We should break down the walls of social media monopolists, regulate them, and make monetising toxic engagement spilling into public discourse as onerous as dumping toxic waste into a river.
https://redecentralize.org/blog/2021/01/18/centralization-is-a-danger-to-democracy.html
@djsumdog my main problem with your Section 230 post is that it still feels like a post set in the "social media is both media and the infrastructure" kind of thinking.
We really need to split these two apart, and until we do, we will not be able to have a way forward, because infrastructure related examples (AT&T, etc) will directly oppose any accountability ideas.
@djsumdog
and I do think social media should be allowed to editorialize, as long as it's on an open protocol. I do not see why a blog can't be a part of a social media network. Can it?
If it can, can *my* blog be a part of a social media network?
If it can, can I editorialize on my own blog?
I feel I should be allowed to do that. And thus, social media instances should, too. The reason we feel this is problematic is because how big, walled off, and monopolistic Fb and are.

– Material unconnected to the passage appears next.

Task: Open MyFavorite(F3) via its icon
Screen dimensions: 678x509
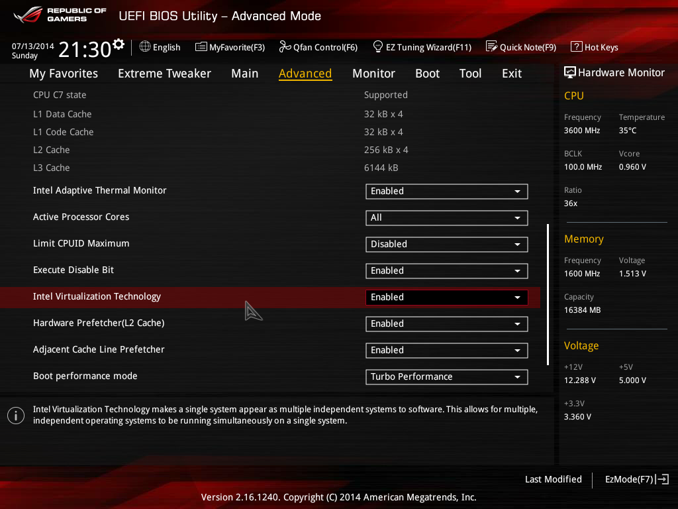Action: (201, 47)
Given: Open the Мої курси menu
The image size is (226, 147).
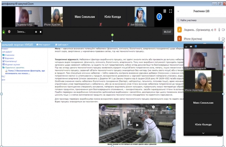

@djsumdog ah, but if a Mastodon or Pleroma instance started doing that, people would go somewhere else, because they can in an open network like the Fediverse.
That's my point. You don't need that kind of an explicit ban if you make sure the network is open and users can move about and choose their own adventure.
What gives fedi.example.org to be the arbiter of truth on their instance? The same thing that gives me that power on (say) instance.rys.io, for example. Why take that away from me?
@wolfie @allison @djsumdog "distorted view" is not a "walled garden". Everyone's view is distorted. But I have the option of creating other accounts in other fractured parts of that network - and that's something I do not have on centralized social media.
I choose not to do so because I *don't want* to deal with fascists on an everyday basis. Another thing I have no say over on centralized walled gardens.
@djsumdog I don't think it does, really. And even if, I prefer these bubbles (where I *can* have accounts in different bubbles) to a centralized network where anything goes and I am exposed constantly to right-wing harassment and lies.
It is, to some extent, about bringing some friction to how news (be it real or fake) spreads, and making it harder for viral alt-right content to be put in front of more eyeballs, without having a central authority impose such rules explicitly.
And a shout-out to @Argus , whose fantastic talk "Decentralized Social Networks vs. The Trolls" was a crucial piece of the puzzle really tied the post together.